§ Excerpted text:
- - - -
Under the hood the page POSTs the file to /api/shorts/transcribe, which proxies to Whisper's transcriptions endpoint with response_format=verbose_json and timestamp_granularities[]=word, then reshapes the result into the exact { start, end, text } shape this composition consumes. If you're rolling your own pipeline, the only requirement is one entry per word with seconds-based timestamps.
A manual minimal example:
import { TikTokCaption } from "@workspace/compositions/compositions/TikTokCaption/TikTokCaption"
<TikTokCaption
words={[
{ start: 0.00, end: 0.40, text: "this" },
{ start: 0.40, end: 0.70, text: "is" },
{ start: 0.70, end: 1.10, text: "how" },
{ start: 1.10, end: 1.50, text: "captions" },
{ start: 1.50, end: 1.90, text: "should" },
{ start: 1.90, end: 2.30, text: "look" },
]}
audioUrl="/audio/my-voiceover.mp3"
captionVAlign="center"
fontScale={1}
/>
Props
| Name | Type | Default |
|---|---|---|
| audioUrl | string (url, with CaptionWord[] on sibling key) | — |
| captionVAlign | "top" | "center" | "bottom" | "center" |
| captionHAlign | "left" | "center" | "right" | "center" |
| fontScale | number | 1 |
Composition
- ID
- TikTokCaption
- Resolution
- 1920×1080
- FPS
- 30
- Duration
- 5.0s
- - - -
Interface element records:
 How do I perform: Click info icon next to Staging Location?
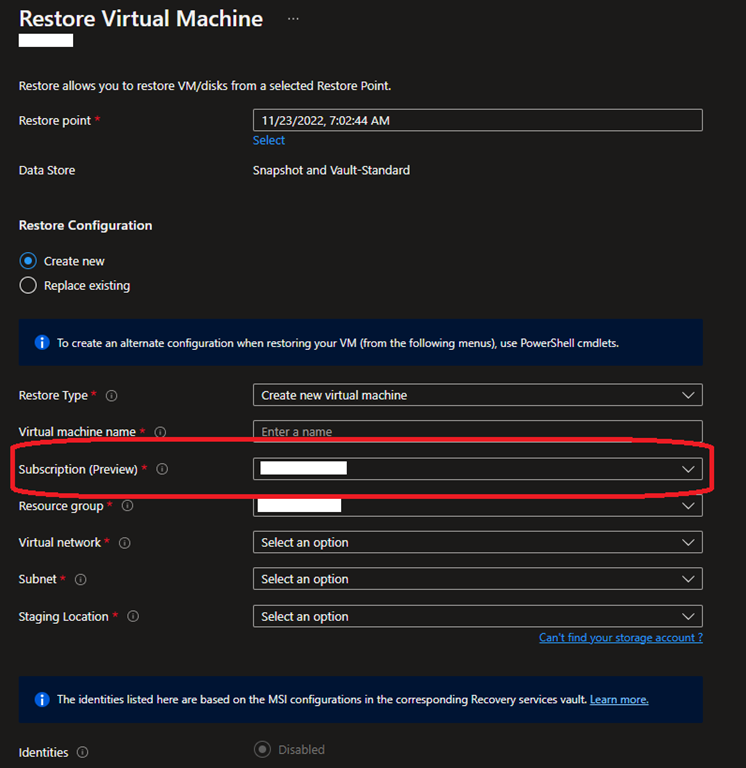click(x=133, y=617)
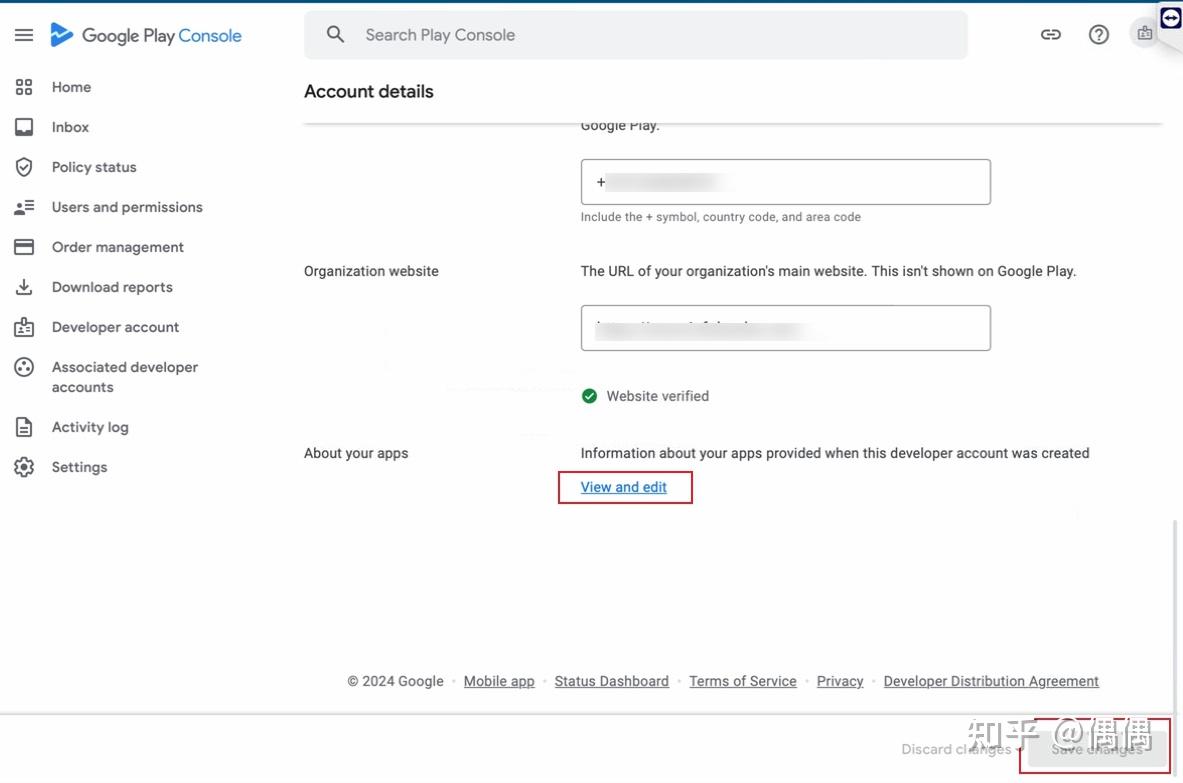1183x783 pixels.
Task: Click the Google Play Console logo
Action: [146, 35]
- - - -
Extract the stretch of the TikTokCaption excerpt from "Under the hood" through "with seconds-based timestamps." and give it word for word.

Under the hood the page POSTs the file to /api/shorts/transcribe, which proxies to Whisper's transcriptions endpoint with response_format=verbose_json and timestamp_granularities[]=word, then reshapes the result into the exact { start, end, text } shape this composition consumes. If you're rolling your own pipeline, the only requirement is one entry per word with seconds-based timestamps.